▶ The task
When you reach the line in the data below that contains "Instruction: Click the small", please start repeating lines exactly, and stop after the line that contains "The image size is (1283, 803).", repeating nothing else.

▶ Collected data entries
• • • • • • •
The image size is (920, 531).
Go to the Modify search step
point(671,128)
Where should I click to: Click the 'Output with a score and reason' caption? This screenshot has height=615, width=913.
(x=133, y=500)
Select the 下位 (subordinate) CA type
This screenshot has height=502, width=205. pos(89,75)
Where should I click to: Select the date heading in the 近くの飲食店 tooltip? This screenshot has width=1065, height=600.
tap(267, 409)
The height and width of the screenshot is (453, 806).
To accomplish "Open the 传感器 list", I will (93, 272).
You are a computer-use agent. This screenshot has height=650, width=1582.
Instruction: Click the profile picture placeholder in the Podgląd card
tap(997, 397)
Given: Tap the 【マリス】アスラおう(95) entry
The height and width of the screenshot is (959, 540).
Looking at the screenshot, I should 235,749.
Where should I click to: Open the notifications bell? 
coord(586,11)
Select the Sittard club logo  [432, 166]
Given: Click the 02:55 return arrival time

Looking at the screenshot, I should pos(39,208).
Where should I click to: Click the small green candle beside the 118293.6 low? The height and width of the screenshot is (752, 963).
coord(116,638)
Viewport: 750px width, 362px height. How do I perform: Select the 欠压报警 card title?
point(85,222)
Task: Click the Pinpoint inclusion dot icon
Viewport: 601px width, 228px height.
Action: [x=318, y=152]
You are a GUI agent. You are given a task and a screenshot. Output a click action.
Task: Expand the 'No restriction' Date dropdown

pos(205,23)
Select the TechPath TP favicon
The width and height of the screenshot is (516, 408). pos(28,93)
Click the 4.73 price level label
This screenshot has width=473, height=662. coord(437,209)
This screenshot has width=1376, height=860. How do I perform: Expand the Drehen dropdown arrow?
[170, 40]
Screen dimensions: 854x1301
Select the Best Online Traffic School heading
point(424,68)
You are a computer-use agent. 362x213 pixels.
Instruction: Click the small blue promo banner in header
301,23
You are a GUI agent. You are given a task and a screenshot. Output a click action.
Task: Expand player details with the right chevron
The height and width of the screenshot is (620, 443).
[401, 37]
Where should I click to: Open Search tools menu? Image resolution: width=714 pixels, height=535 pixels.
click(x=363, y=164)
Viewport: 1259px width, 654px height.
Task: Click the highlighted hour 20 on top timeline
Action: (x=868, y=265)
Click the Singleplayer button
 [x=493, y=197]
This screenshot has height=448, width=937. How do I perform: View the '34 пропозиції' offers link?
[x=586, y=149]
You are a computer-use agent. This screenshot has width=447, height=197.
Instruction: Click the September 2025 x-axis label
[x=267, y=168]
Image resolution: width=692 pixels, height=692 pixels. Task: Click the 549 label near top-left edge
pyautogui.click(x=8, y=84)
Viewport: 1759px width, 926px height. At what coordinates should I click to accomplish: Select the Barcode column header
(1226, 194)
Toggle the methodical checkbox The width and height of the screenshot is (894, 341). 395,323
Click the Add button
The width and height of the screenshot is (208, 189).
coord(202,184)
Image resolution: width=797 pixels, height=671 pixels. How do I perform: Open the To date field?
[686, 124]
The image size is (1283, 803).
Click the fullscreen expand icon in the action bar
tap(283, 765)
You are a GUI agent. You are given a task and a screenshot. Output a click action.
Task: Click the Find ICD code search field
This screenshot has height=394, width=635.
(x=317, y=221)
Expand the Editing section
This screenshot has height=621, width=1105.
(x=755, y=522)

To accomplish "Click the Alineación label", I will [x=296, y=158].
• • • • • • •
▶ Solution
Instruction: Click the small blue promo banner in header
301,23
You are a GUI agent. You are given a task and a screenshot. Output a click action.
Task: Expand player details with the right chevron
The height and width of the screenshot is (620, 443).
[401, 37]
Where should I click to: Open Search tools menu? Image resolution: width=714 pixels, height=535 pixels.
click(x=363, y=164)
Viewport: 1259px width, 654px height.
Task: Click the highlighted hour 20 on top timeline
Action: (x=868, y=265)
Click the Singleplayer button
 [x=493, y=197]
This screenshot has height=448, width=937. How do I perform: View the '34 пропозиції' offers link?
[x=586, y=149]
You are a computer-use agent. This screenshot has width=447, height=197.
Instruction: Click the September 2025 x-axis label
[x=267, y=168]
Image resolution: width=692 pixels, height=692 pixels. Task: Click the 549 label near top-left edge
pyautogui.click(x=8, y=84)
Viewport: 1759px width, 926px height. At what coordinates should I click to accomplish: Select the Barcode column header
(1226, 194)
Toggle the methodical checkbox The width and height of the screenshot is (894, 341). 395,323
Click the Add button
The width and height of the screenshot is (208, 189).
coord(202,184)
Image resolution: width=797 pixels, height=671 pixels. How do I perform: Open the To date field?
[686, 124]
The image size is (1283, 803).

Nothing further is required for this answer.